If you look closely at the literature, you'll find a lot of the "improvements" on n-gram models are improvements over lousy baseline models (low order, bad smoothing, small amounts of data, etc.)

We just built a very large character n-gram model for spelling checking. It was trained on 50GB of domain-specific data. Works great as the source in a noisy-channel spelling corrector. Results from MSN (Brill, Moore, Cucerzan, etc.) show roughly the same thing.

Case restoration as done by IBM's TrueCasing system is just another noisy channel model spelling corrector.

As to free word order languages, most of them are not free *word* order, but free *phrase* order. Much of the power of n-grams comes from the phrasal level. They break down in English when you get long separations of related terms by apositives. As in "The President, who blah blah blah, declared ..."
where you don't have a chance of predicting "signed" on the basis of "President" with an n-gram. In fact, you wind up predicting it based on something it's less related to. Attempts to use parsing to sort these issues out have had mixed success at best. Parsers just don't provide very good language models. Probably because most decisions, even of a parser, are local, even in languages with more flexible phrase order.

As to the "English is just right", I think that's a perspective derived from a field where most of the work's in English. Sentence detection, for instance, is a pain because of our overloading of the period -- not a problem in Chinese.

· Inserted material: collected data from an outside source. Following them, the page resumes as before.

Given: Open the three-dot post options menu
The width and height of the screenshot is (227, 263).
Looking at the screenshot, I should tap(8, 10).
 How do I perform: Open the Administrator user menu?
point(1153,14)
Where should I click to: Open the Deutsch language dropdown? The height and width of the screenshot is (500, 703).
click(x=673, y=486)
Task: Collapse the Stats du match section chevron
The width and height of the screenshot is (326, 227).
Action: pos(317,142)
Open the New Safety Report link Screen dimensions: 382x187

As to scaling, check out my paper from last year's ACL workshop:
Scaling High-Order Character Language Models to Gigabytes. I basically showed that as the data gets up into the 1GB range for 8-grams, the smoothing you use is irrelevant -- Dirichlet, Kneser-Ney and what we went with, Witten-Bell, were all within three decimal places after that much data. Pretty much inline with the Brill and Banko conclusions that more data's better. N-grams are great because you can just keep piling in more data usefully.

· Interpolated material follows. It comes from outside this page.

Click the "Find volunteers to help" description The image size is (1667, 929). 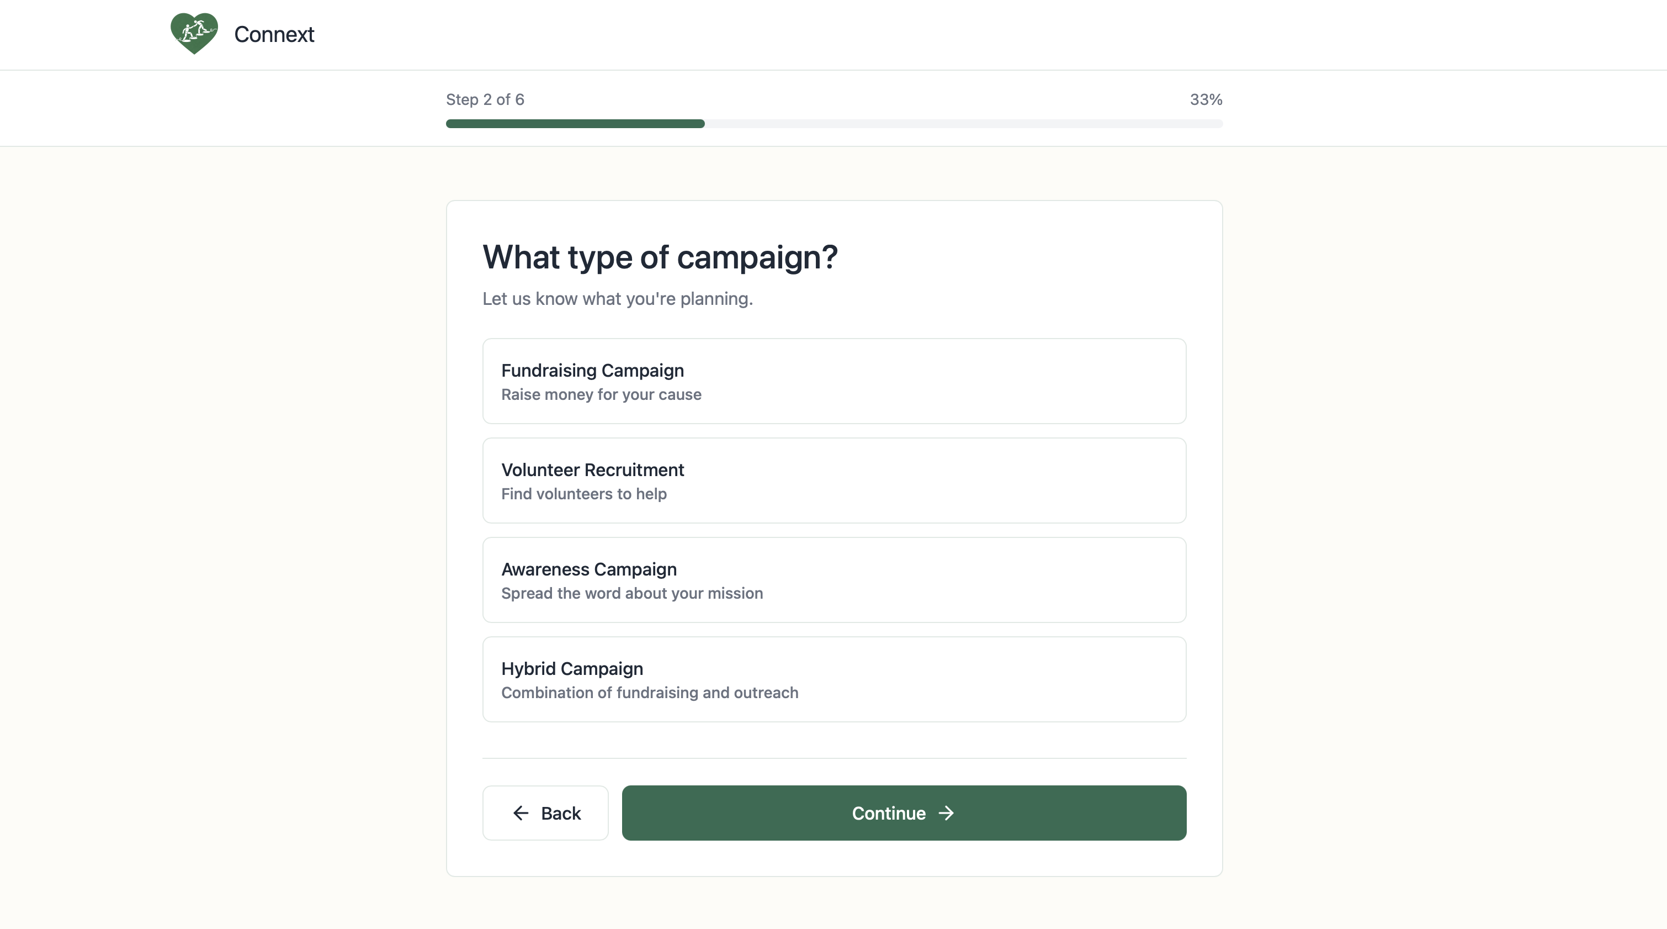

Character LMs are tough to beat for classification. Both Bill Teahan and Ian Witten's work on compression-based models and Fuchun Peng's recent Waterloo thesis have shown this in a wide variety of settings. I just rebuilt Pang and Lee's sentiment analysis and character n-grams did as well as their SVM-based classifiers.

Chinese character LMs work very well, too. We used them to do word segmentation for the latest SIGHAN (Teahan did this first in his CL paper of about 2000). And using words rather than tokens worked very well for Chinese named entity recognition. Scores were about the same as for English (86% balanced F measure on person/location/organization).

I should mention that by "n-gram model" I mean ver...

2006-06-27T16:46:00.000-06:00

I should mention that by "n-gram model" I mean very well tuned n-gram model with interpolated Kneser-Ney smoothing. Obviously a lot of work has gone into getting smoothing to work out well, and it is possible that this is where the majority of the power is coming from, though, when not scrambling for tiny improvements, I tend to doubt it.